Arandu Gol Forest, Billion Trees and Million Lies

DND Thought CenterArandu Gol Forest, Billion Trees and Million Lies

By Khalid Khan

In the heart of Chitral, where the rugged mountains cradle one of Pakistan’s most precious natural treasures, a quiet massacre unfolds. Arandu Gol, once a sanctuary of towering deodar, kail, and spruce trees, is now a crime scene of greed and corruption.

Illegal logging, sanctioned by neglect and bureaucratic loopholes, has stripped the land of its protective green cloak, leaving behind a barren expanse where nature once thrived. The loss isn’t just financial—though Rs 8.67 billion has evaporated into the pockets of the powerful—it is existential, a slow-burning catastrophe that threatens the very balance of life in the region.

“Much-touted “Billion Tree Tsunami” project, a flagship initiative of former Prime Minister Imran Khan’s government.

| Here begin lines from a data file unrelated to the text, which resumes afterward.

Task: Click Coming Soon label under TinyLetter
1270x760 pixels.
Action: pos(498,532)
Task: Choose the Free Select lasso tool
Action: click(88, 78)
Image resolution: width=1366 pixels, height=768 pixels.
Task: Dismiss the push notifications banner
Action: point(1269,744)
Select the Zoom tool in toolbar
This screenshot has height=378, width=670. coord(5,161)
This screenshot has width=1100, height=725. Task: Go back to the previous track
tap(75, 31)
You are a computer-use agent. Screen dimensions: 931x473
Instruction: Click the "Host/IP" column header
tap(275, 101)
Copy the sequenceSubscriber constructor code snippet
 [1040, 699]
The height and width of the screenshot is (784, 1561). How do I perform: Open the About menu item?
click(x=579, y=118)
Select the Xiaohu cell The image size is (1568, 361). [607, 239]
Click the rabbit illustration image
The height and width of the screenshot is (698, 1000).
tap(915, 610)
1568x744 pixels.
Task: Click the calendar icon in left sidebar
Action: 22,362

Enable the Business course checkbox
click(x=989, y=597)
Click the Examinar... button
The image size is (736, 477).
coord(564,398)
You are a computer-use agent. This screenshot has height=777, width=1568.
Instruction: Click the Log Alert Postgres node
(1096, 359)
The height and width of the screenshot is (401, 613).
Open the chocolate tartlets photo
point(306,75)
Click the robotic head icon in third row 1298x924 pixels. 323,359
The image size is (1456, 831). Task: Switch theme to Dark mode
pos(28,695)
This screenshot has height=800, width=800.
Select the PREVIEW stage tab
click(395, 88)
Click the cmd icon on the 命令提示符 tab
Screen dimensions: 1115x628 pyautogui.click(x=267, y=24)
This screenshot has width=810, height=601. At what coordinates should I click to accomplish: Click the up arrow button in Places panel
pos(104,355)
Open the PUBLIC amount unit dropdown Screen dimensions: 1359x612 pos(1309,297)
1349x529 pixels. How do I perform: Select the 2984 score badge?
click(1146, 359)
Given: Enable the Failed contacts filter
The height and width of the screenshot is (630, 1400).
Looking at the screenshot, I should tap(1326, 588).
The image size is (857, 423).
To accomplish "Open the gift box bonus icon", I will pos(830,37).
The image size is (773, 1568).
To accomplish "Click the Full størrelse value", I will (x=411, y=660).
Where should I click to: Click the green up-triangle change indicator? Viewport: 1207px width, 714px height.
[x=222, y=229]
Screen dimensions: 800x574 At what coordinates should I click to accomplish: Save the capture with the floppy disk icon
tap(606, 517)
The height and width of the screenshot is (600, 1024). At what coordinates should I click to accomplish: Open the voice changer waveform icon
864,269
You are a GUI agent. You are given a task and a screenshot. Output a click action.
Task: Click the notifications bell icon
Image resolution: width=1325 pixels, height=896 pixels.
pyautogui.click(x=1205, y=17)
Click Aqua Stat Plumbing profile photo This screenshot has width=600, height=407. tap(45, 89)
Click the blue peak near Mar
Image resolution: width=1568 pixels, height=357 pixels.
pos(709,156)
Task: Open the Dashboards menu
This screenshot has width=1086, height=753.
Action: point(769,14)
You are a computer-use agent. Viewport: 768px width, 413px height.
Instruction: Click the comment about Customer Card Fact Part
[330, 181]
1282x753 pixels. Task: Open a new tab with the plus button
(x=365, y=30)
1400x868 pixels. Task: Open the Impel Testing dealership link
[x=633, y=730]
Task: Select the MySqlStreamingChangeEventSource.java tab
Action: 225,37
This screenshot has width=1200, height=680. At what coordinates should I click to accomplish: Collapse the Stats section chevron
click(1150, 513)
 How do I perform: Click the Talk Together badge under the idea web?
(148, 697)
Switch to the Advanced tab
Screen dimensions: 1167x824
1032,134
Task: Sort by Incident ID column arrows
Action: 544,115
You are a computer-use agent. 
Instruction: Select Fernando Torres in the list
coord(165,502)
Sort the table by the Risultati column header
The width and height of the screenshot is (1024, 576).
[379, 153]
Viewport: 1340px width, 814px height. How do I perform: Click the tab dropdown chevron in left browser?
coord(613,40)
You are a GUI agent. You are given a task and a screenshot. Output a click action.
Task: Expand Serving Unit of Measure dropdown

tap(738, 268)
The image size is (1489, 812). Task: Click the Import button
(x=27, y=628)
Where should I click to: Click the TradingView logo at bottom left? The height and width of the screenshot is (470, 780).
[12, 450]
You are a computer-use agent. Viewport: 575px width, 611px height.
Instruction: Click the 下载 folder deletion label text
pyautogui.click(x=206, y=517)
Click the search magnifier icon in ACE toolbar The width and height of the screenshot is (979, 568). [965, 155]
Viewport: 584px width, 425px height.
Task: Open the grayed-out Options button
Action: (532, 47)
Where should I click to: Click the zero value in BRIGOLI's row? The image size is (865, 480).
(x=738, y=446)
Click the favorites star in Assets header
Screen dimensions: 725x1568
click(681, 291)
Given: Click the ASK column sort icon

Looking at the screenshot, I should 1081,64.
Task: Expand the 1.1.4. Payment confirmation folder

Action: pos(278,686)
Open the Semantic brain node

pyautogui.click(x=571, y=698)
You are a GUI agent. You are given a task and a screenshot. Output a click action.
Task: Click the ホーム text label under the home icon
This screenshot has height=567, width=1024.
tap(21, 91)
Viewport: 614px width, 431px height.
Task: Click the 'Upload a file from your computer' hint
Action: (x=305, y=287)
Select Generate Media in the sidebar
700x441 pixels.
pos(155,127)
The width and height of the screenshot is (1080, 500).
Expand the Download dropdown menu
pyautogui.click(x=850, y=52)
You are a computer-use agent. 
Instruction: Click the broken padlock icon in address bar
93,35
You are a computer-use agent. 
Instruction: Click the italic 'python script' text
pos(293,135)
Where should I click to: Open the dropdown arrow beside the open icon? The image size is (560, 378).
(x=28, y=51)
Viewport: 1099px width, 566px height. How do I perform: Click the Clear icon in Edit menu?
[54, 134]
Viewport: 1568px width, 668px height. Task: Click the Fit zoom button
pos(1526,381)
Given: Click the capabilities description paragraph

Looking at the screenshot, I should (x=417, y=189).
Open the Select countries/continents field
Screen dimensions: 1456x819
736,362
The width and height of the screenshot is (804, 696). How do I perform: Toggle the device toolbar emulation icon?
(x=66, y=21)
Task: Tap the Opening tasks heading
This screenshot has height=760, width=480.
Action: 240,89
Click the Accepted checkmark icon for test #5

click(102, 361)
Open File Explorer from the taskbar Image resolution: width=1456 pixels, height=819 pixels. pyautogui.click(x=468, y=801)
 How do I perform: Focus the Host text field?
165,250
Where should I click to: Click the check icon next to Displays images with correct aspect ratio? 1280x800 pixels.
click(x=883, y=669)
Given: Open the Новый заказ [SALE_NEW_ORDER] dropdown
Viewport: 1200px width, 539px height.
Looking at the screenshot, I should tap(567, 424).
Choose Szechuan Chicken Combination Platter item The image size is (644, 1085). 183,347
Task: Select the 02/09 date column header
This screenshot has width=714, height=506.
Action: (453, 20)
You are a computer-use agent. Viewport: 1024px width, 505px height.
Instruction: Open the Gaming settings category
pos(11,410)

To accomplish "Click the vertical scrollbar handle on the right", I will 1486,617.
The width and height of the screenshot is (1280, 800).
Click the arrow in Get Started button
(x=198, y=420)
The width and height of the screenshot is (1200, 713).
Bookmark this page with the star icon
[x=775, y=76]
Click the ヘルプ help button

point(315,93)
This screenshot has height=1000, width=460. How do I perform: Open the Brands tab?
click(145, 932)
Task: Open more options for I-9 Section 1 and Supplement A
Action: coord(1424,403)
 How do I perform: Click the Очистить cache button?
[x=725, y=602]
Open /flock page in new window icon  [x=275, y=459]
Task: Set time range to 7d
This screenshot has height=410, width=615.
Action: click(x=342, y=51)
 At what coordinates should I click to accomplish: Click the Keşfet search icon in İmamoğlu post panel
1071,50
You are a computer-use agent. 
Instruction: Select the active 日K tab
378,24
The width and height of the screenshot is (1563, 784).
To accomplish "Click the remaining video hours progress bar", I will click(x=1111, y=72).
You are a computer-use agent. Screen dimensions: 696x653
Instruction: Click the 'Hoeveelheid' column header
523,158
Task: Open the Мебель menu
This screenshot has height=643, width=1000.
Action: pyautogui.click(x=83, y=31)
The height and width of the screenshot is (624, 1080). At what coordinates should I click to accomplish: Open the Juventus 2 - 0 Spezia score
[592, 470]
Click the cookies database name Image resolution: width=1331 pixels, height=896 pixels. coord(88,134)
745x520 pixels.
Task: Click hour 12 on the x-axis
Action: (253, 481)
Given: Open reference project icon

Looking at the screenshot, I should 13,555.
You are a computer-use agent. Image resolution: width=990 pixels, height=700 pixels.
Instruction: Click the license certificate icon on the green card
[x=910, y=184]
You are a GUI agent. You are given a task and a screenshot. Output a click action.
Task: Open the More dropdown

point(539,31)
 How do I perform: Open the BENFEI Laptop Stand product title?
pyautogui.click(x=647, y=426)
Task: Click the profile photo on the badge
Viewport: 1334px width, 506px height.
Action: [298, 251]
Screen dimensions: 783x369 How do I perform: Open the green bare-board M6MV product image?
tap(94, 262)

Yet, while headlines celebrated afforestation, the forests of Arandu Gol were being butchered in silence”

For decades, the forests of Arandu Gol stood resilient against time, sheltering diverse wildlife, preventing soil erosion, and acting as a crucial carbon sink. But chainsaws and unchecked plunder have changed that. With every felled tree, the land grows weaker, unable to hold itself together. The fragile soil, once anchored by deep-rooted deodars, now crumbles with every downpour. Landslides, flash floods, and erratic weather patterns are no longer distant threats—they are present realities, exacerbated by a system that rewards destruction over preservation.

The irony is bitter. The same province where this devastation takes place is home to the much-touted “Billion Tree Tsunami” project, a flagship initiative of former Prime Minister Imran Khan’s government. Yet, while headlines celebrated afforestation, the forests of Arandu Gol were being butchered in silence. The paradox is glaring—on one hand, a government boasting of planting trees; on the other, a government allowing the unchecked massacre of existing ones. If the Billion Tree Tsunami was truly meant to combat climate change, why did it coexist with such large-scale deforestation? Was it merely a smokescreen to distract from deeper systemic failures?

The Khyber Pakhtunkhwa government, tasked with protecting these forests, has instead overseen their ruin. In 2016, a policy was introduced allowing confiscated timber to be returned to local owners at a fraction of its market price. What was framed as a fair resolution quickly unraveled into a scandalous giveaway? The policy, which allocated 40% of timber revenue to the government and 60% to private claimants, fell apart when authorities inexplicably stopped enforcing it. Nearly 750,000 cubic feet of seized wood, worth billions, was left untouched, its fate unknown. What could have replenished the national treasury instead became a ghostly reminder of corruption in broad daylight.

The consequences of this negligence are far-reaching. Without forests to act as natural buffers, soil erosion intensifies, turning fertile land into lifeless dust. Streams and rivers that once flowed steadily now flood unpredictably, washing away villages and livelihoods. The impact of climate change, already visible in Pakistan’s increasing heatwaves and water shortages, is magnified by this reckless deforestation. Yet, despite the glaring warning signs, the silence from the KP government is deafening.

Arandu Gol’s tragedy is not just a regional issue—it is a national failure. It exposes the deep contradictions within Pakistan’s environmental policies, the convenient hypocrisy of ambitious tree-planting campaigns alongside unchecked logging, and the impotence of institutions meant to protect the country’s natural wealth. The question is no longer just about who profited from this destruction; it is about whether there is any will left to stop it.

As the sawdust settles over what was once a thriving forest, one truth remains: Pakistan cannot afford the cost of its own negligence. If accountability is not enforced, if the forests of Arandu Gol continue to disappear, then the next billion trees—if they ever come—will stand on eroded soil, shadows of what once was.